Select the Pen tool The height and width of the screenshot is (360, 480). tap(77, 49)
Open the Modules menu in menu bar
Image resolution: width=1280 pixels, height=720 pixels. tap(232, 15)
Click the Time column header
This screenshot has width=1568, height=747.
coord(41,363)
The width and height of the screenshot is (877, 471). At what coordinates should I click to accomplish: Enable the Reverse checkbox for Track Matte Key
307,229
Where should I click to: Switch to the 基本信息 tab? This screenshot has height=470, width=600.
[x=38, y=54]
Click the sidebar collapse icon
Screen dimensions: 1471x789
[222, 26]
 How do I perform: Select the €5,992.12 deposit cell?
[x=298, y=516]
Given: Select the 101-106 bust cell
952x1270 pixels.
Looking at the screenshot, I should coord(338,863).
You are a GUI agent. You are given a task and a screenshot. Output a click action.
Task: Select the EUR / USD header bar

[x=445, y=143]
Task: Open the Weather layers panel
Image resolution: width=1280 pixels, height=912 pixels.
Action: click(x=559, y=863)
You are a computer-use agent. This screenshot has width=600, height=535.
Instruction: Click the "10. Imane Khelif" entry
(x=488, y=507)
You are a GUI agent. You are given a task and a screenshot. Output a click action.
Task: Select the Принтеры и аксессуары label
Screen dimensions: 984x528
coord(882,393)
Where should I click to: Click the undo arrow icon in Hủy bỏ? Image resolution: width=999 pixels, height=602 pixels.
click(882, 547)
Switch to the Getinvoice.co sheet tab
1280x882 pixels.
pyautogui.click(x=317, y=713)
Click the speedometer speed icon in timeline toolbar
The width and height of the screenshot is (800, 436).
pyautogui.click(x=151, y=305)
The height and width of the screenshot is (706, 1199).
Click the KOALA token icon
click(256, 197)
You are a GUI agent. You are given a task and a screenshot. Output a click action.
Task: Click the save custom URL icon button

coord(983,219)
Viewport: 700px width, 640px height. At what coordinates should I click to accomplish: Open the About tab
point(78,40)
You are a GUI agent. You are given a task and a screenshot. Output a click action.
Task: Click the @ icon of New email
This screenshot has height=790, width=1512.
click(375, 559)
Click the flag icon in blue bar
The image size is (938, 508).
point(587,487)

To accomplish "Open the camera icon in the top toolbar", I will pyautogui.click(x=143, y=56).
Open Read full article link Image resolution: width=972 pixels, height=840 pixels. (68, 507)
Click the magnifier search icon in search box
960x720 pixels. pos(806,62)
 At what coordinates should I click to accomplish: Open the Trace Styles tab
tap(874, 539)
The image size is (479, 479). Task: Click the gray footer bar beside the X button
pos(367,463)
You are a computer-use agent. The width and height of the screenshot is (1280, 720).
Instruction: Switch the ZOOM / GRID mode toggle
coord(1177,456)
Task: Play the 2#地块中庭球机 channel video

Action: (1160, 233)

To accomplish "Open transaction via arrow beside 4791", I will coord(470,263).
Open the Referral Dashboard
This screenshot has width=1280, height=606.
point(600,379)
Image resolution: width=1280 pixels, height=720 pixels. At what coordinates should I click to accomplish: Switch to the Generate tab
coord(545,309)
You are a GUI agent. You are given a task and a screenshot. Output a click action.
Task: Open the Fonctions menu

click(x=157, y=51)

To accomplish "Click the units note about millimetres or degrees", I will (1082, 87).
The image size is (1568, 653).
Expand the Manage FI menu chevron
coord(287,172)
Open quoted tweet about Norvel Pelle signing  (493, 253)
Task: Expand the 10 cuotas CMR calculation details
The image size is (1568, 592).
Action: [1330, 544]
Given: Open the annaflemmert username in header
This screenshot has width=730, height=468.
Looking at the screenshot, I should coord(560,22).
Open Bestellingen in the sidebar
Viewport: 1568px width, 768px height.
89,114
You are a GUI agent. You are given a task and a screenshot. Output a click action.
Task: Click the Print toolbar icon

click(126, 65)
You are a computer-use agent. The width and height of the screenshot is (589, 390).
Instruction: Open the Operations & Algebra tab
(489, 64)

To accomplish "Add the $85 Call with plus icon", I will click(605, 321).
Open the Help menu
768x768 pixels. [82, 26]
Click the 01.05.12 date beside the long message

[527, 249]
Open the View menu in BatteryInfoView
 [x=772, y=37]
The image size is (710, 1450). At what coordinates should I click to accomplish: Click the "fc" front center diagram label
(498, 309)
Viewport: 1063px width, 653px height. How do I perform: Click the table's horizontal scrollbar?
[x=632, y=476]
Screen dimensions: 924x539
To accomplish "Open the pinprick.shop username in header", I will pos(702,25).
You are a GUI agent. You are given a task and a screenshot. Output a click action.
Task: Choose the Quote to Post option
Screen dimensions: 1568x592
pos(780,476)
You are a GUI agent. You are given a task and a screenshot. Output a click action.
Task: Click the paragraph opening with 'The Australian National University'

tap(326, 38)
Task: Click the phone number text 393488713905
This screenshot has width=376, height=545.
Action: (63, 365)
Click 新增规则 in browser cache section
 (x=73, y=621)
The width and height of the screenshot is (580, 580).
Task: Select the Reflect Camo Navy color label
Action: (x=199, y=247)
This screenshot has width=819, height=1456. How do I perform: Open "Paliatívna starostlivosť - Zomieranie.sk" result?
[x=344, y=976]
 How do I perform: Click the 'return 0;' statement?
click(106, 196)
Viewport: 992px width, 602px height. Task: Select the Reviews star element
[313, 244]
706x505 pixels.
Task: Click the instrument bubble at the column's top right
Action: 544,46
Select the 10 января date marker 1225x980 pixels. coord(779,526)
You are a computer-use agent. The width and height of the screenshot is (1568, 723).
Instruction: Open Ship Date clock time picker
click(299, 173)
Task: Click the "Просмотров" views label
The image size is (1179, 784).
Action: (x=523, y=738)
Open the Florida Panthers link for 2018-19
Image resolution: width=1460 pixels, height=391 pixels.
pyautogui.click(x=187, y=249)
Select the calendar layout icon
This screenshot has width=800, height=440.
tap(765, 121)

:: Task ::
Extract from the data every line where "computer" shows up.

:: Solution to the exercise ::
You are a computer-use agent. This screenshot has width=600, height=535.
You are a computer-use agent. The width and height of the screenshot is (1280, 720).
You are a computer-use agent. The width and height of the screenshot is (589, 390).
You are a computer-use agent. The width and height of the screenshot is (1568, 723).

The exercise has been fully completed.